Tickets are only needed for the conversation in ICP’s library and are not required to view Mackenzie Calle: The Gay Space Agency in ICP’s Incubator Space or to attend the toast and reception at 7 PM.
About the ICP Incubator Space
ICP’s Incubator Space is a new flexible program centered around showing the work of emerging photographers who are responding in real time to the world around us. ICP will present a rotating selection of projects in our ground floor project space by an imagemaker experimenting and pushing boundaries in the documentary tradition. ICP’s Incubator Space is located on the ground floor in the ICP cafe. The space is free and open to the public during cafe and museum hours.
For the debut of ICP’s Incubator Space, ICP alumni ‘22 Mackenzie Calle presents a work-in-progress installation of her project The Gay Space Agency. This work will be on view from March 6 to May 1, 2025.
The Gay Space Agency confronts the American Space program’s historical exclusion of openly queer astronauts. Through documentation of queer history, manipulated NASA archival materials, and a re-imagining of an aspirational fictional space agency for LGBTQ+ astronauts, The Gay Space Agency offers a counter-narrative to the history of the astronaut program and imagines a diverse and accepting future, both above and below our atmosphere.

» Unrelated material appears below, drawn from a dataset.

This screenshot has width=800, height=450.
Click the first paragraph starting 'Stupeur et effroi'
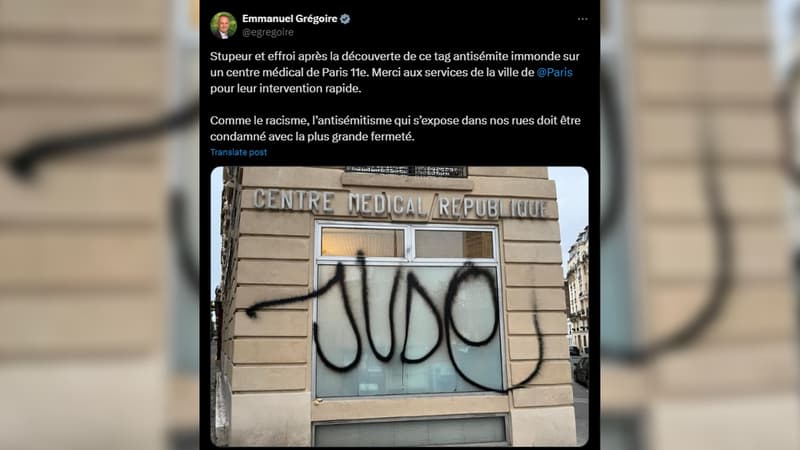[x=395, y=72]
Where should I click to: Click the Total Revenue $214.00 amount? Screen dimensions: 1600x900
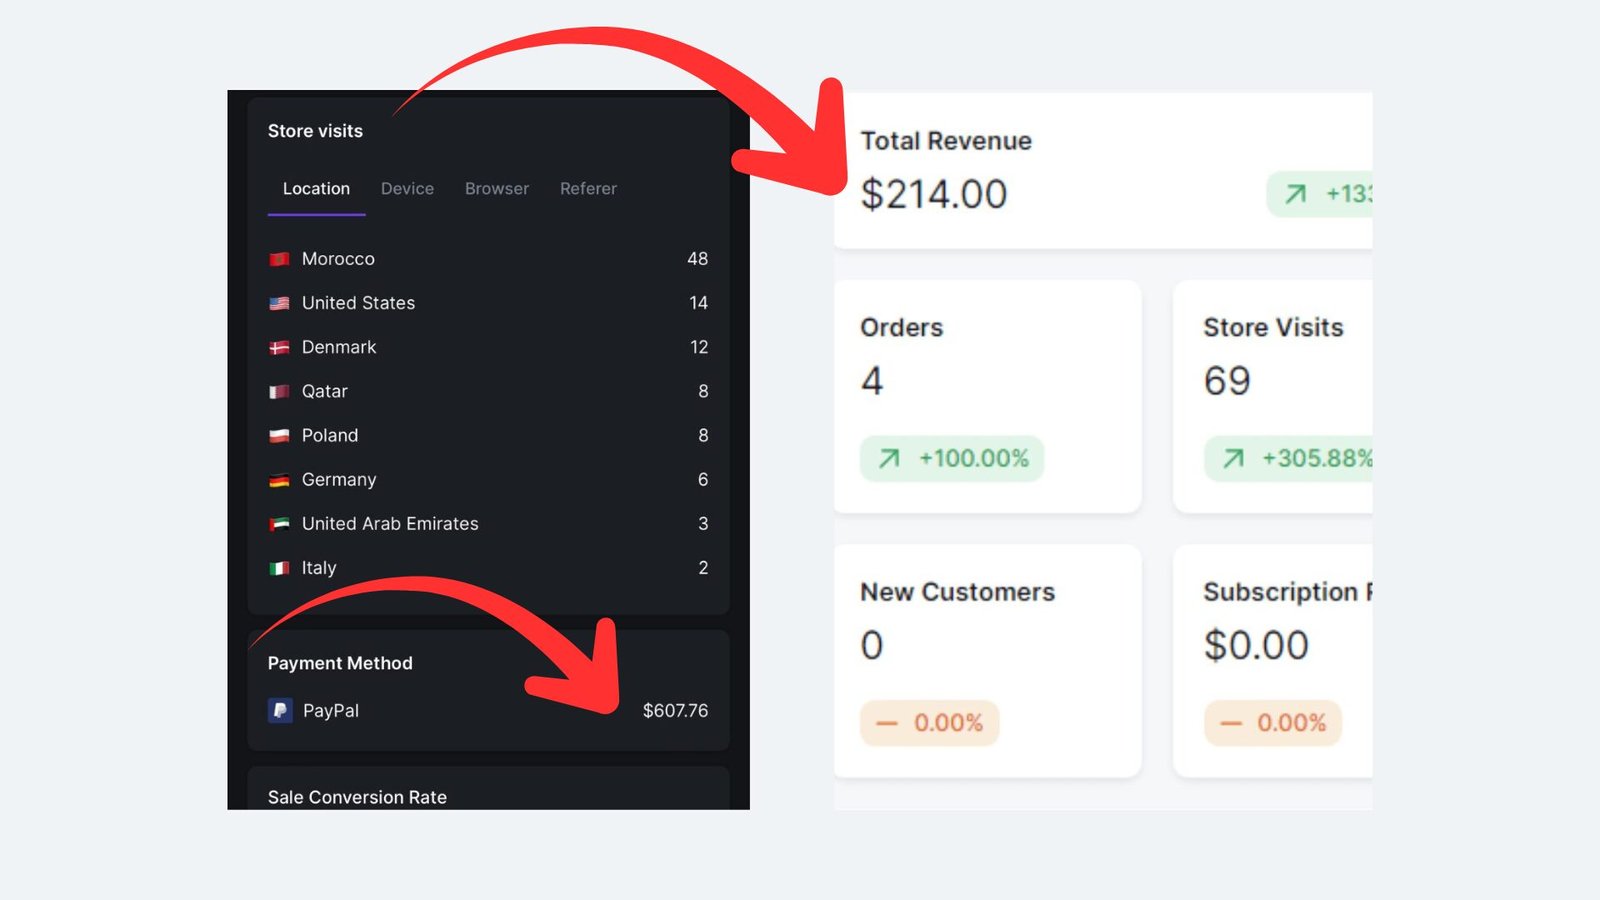coord(934,194)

Mackenzie Calle is a freelance photographer and National Geographic Explorer based in Brooklyn. Her work typically focuses on long-term stories that investigate systems of power, science, and queer issues. Led by extensive research, she is interested in storytelling that utilizes original photography, archival material, and multimedia approaches to illuminate our past and imagine future possibilities.
She is the recipient of the 2024 World Press Photo in Open Format for North and Central America, was selected for Magnum Foundation’s Counter Histories Fellowship, and was a finalist for the 2024 Sony World Photography Awards, amongst others.
Her work has been published in outletBios that include National Geographic, The Washington Post, GAYLETTER, and The Wall Street Journal and has been exhibited in places that include Fotografiska Stockholm, Photoville, Somerset House, and Pride Photo Festival.
Mackenzie is a graduate of NYU’s Tisch School of the Arts and was awarded the Director’s Fellowship to attend ICP’s Documentary Practice and Visual Journalism program. She was also selected to Eddie Adams Workshop XXXV. Prior to her freelance career, she was a Photography Producer with NBCUniversal.